Task description: Collect every line below that contains the string "dimensions".
###
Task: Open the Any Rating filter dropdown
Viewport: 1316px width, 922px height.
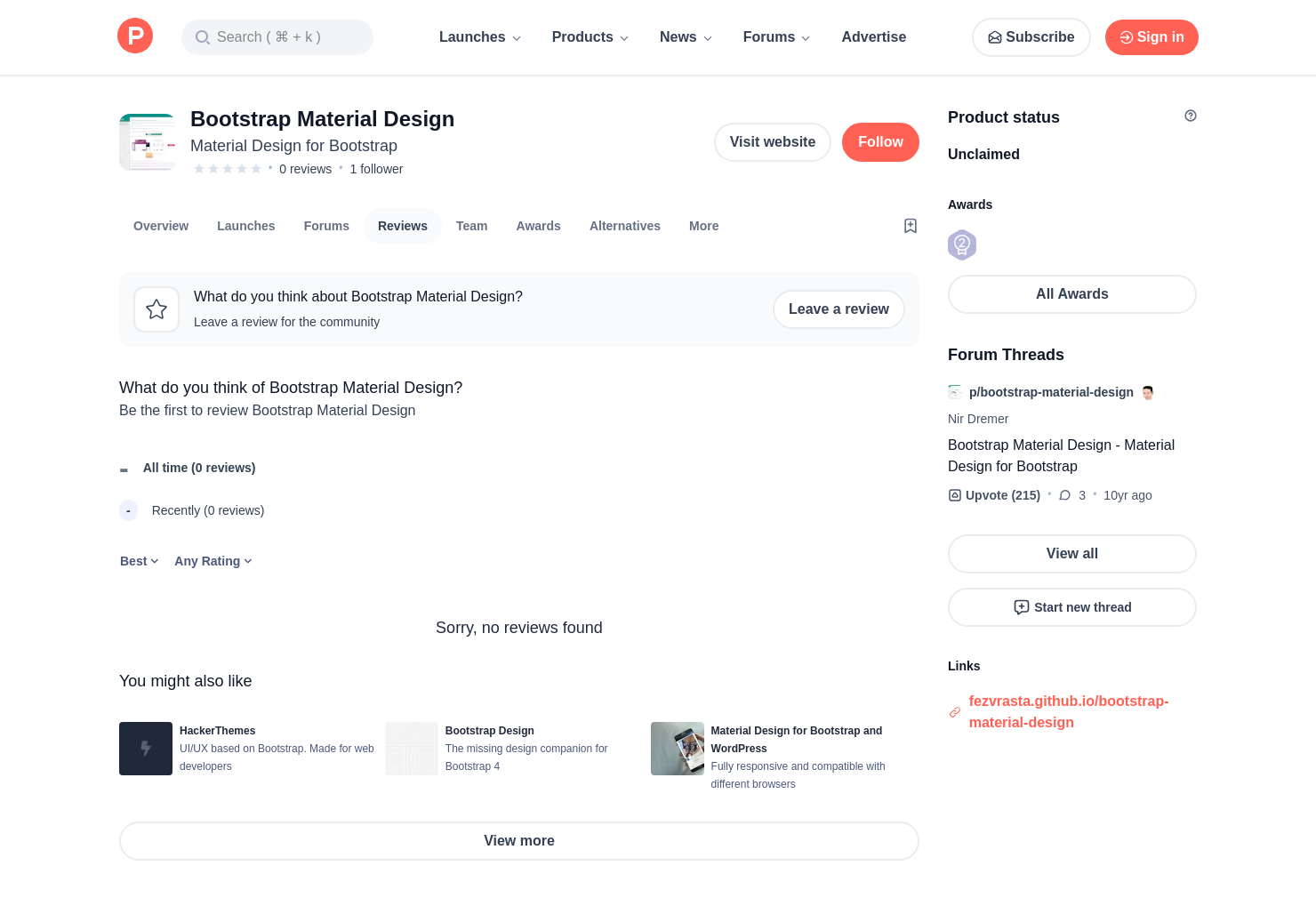Action: click(213, 561)
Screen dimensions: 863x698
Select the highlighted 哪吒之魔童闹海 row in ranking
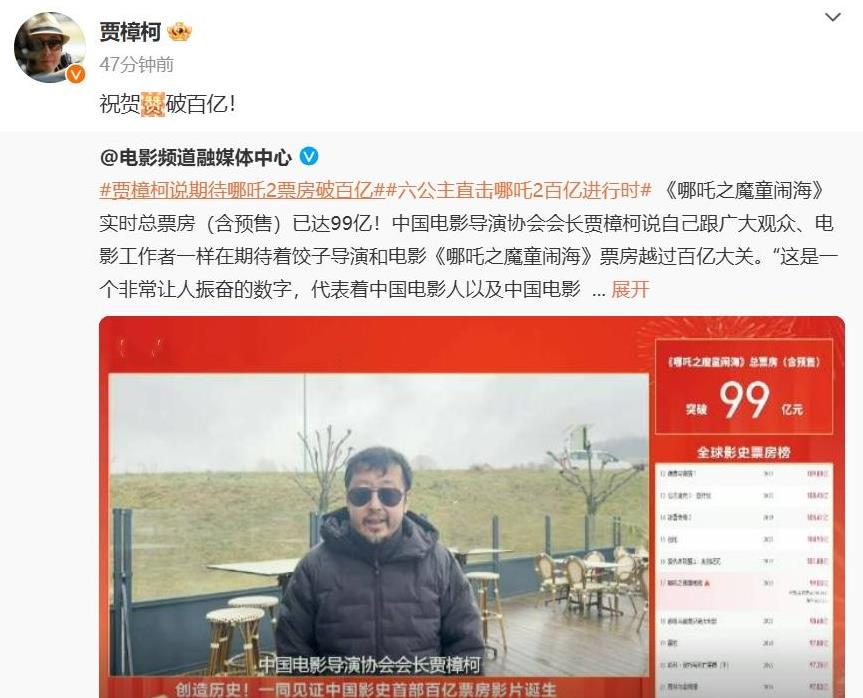tap(744, 591)
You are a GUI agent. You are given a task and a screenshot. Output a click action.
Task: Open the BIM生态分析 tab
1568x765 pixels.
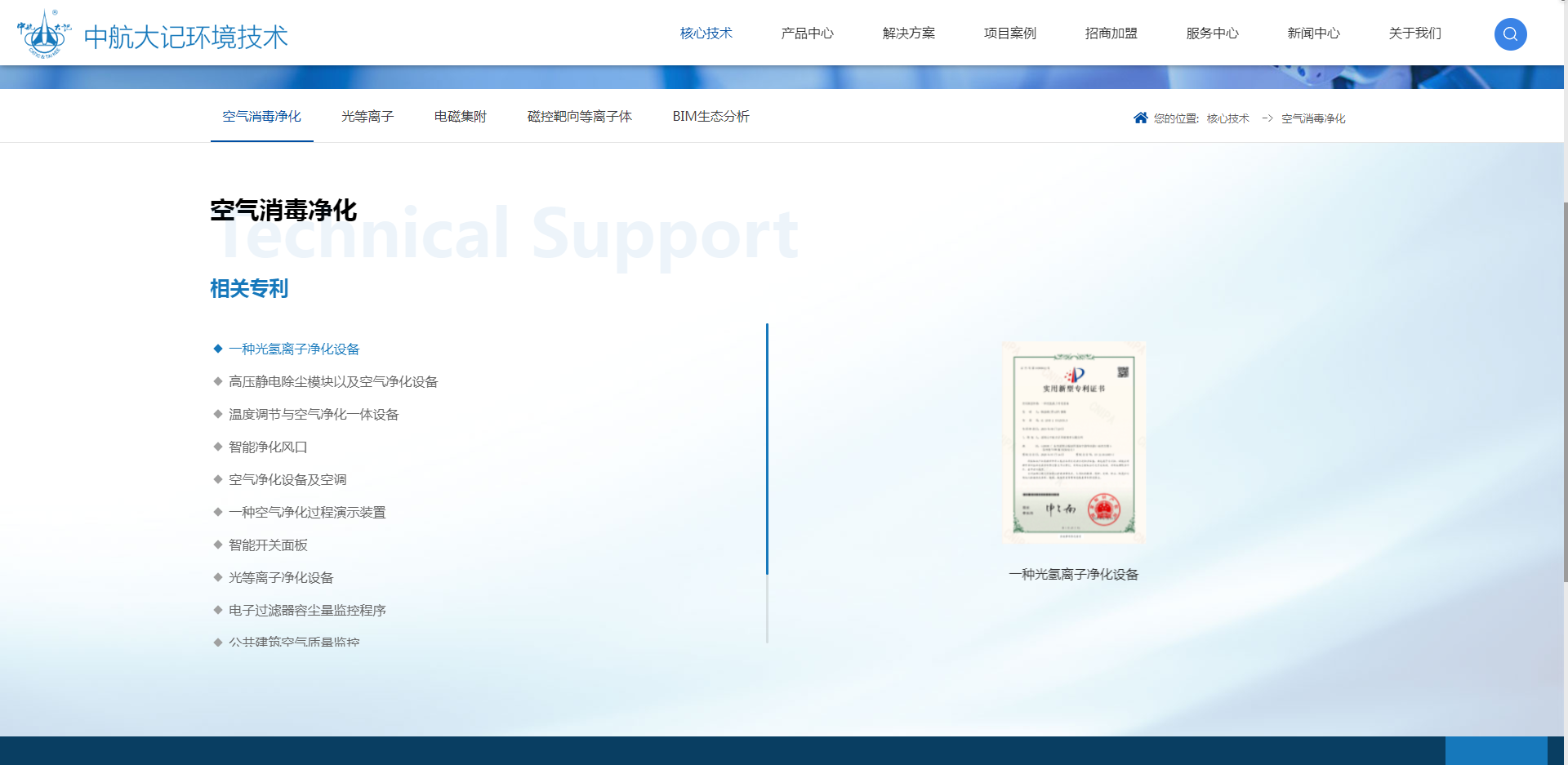[x=710, y=117]
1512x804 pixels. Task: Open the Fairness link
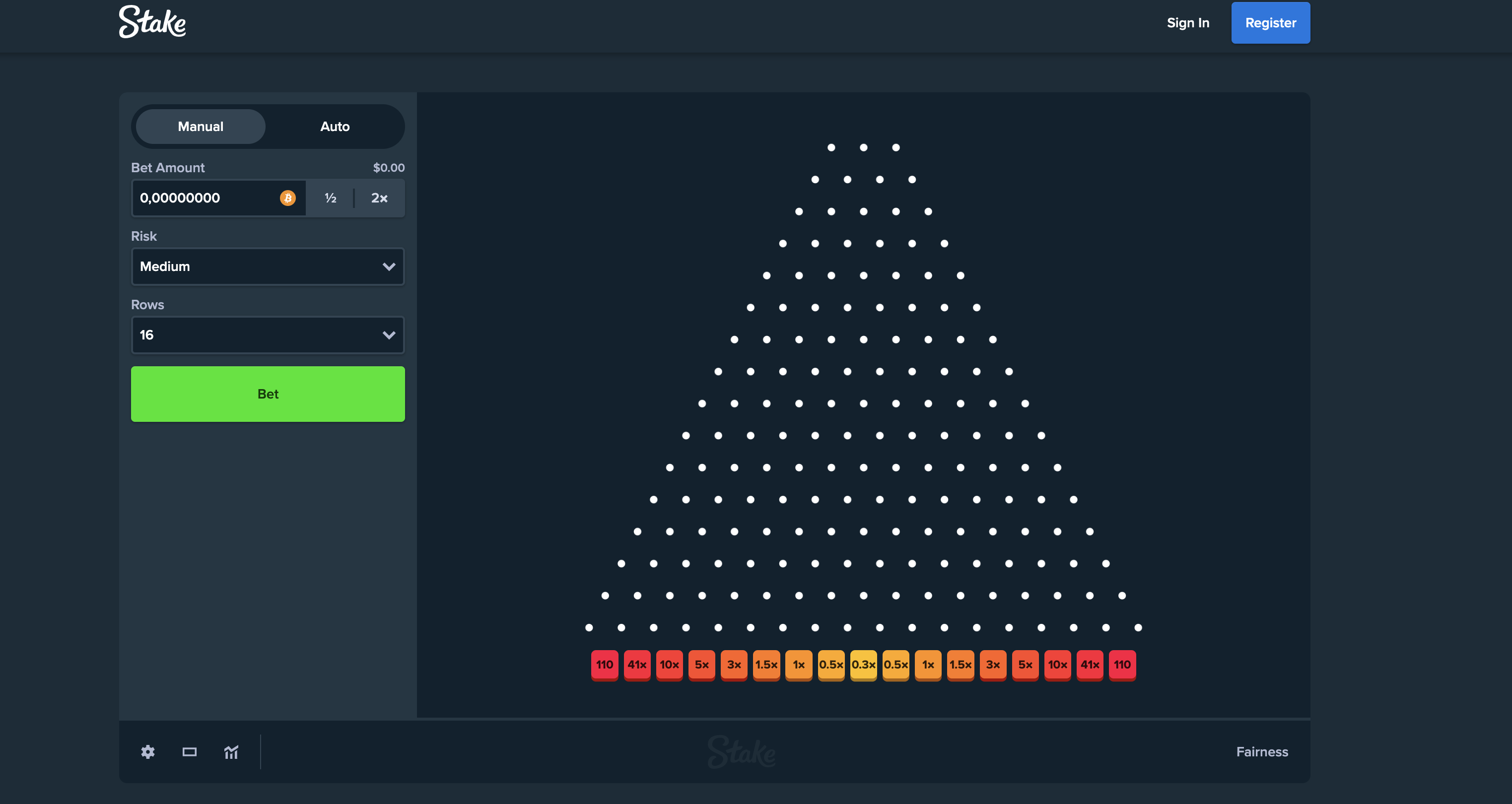(x=1262, y=752)
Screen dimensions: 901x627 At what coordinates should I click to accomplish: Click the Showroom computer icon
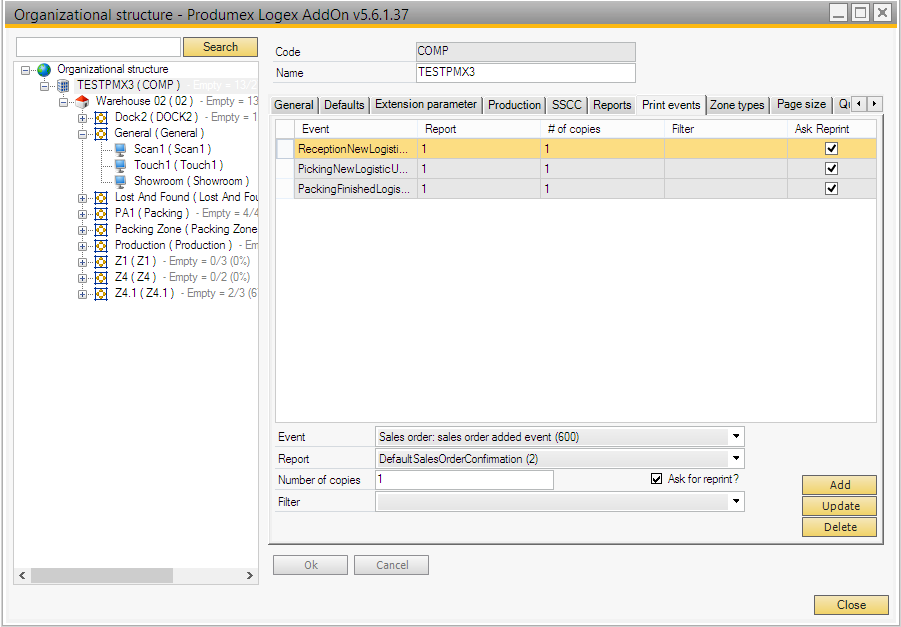click(120, 182)
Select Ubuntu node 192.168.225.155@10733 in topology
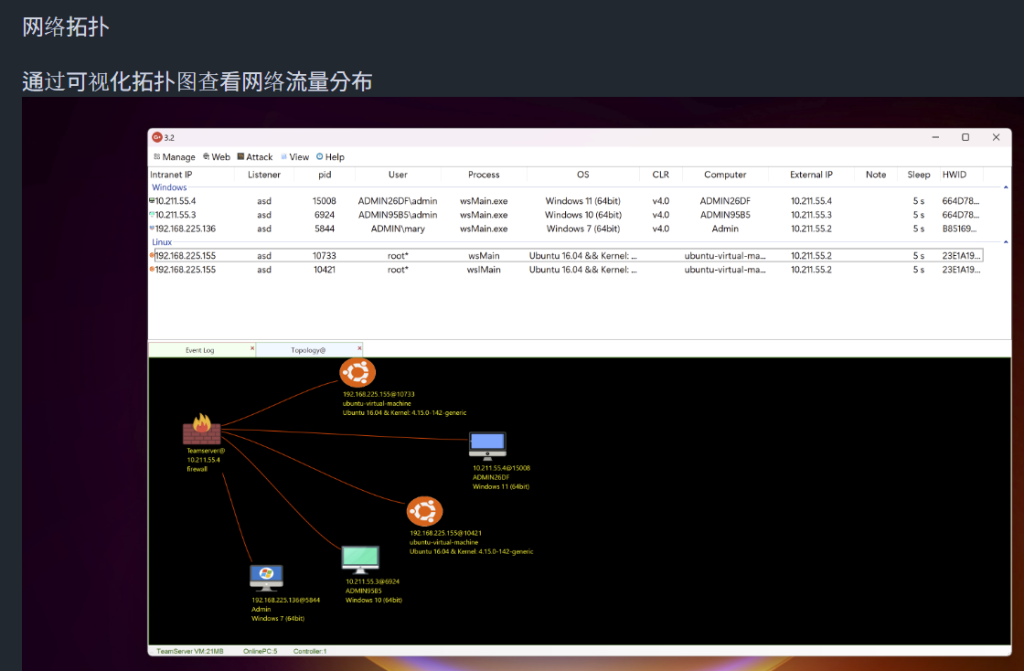This screenshot has width=1024, height=671. pos(357,371)
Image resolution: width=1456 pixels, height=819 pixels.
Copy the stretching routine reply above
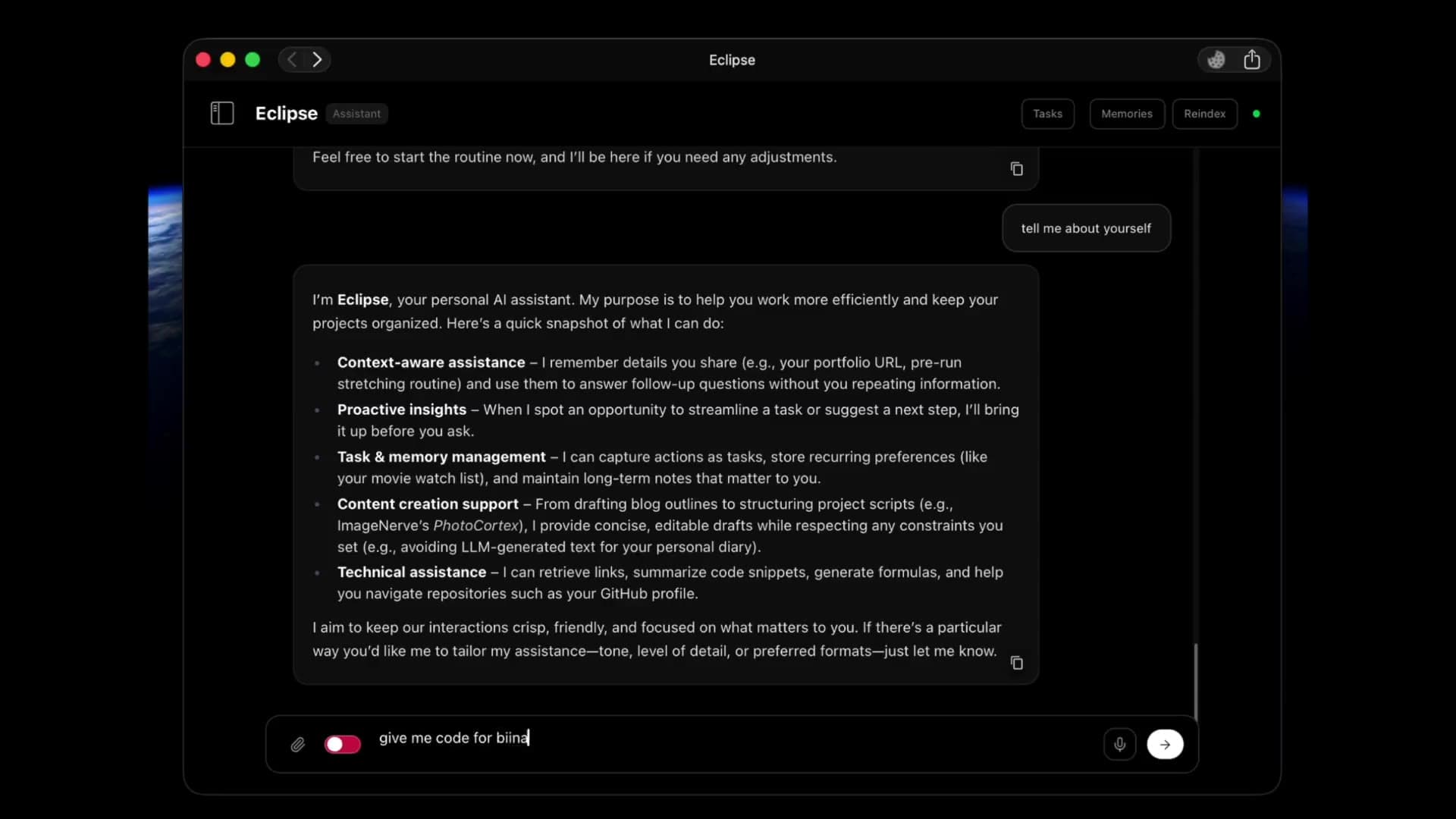[x=1017, y=169]
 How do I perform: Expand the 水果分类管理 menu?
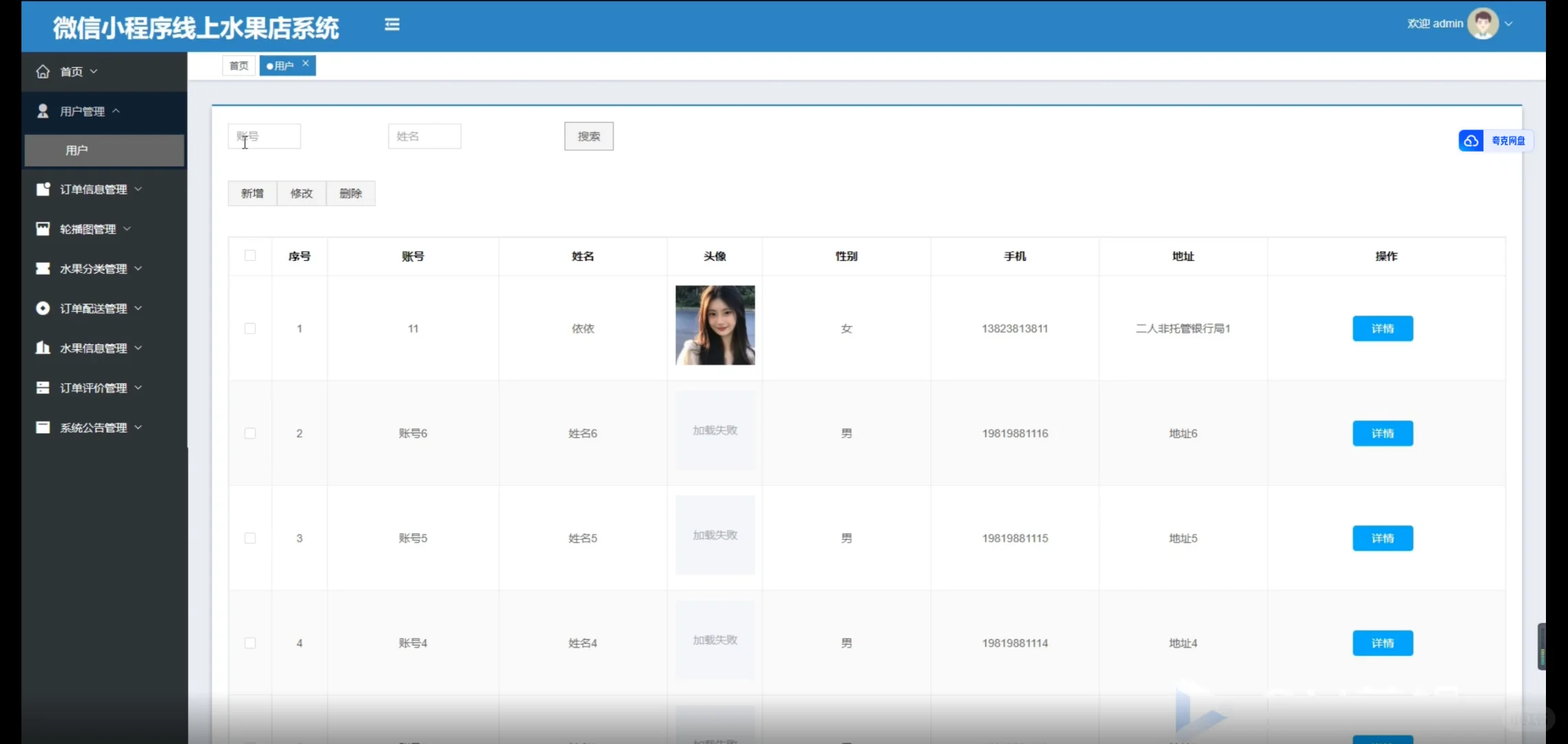[x=93, y=269]
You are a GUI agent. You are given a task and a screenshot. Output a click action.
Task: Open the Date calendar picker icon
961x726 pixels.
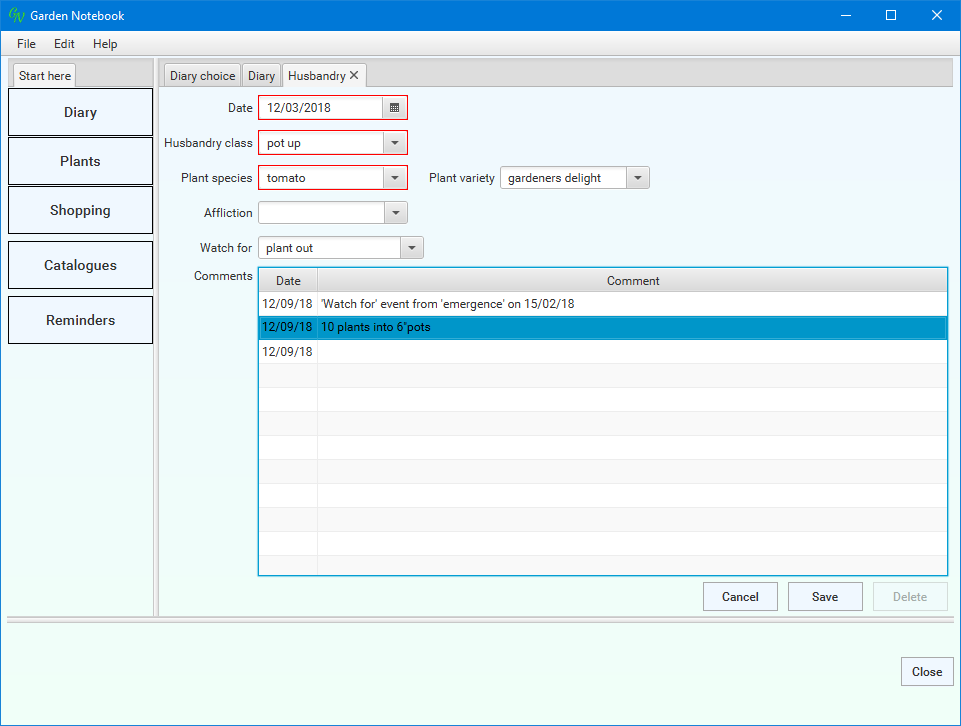[x=395, y=107]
###
Written solution:
Screen dimensions: 863x698
Screen dimensions: 901x627 At what coordinates should I click to accomplish: Click the Showroom computer icon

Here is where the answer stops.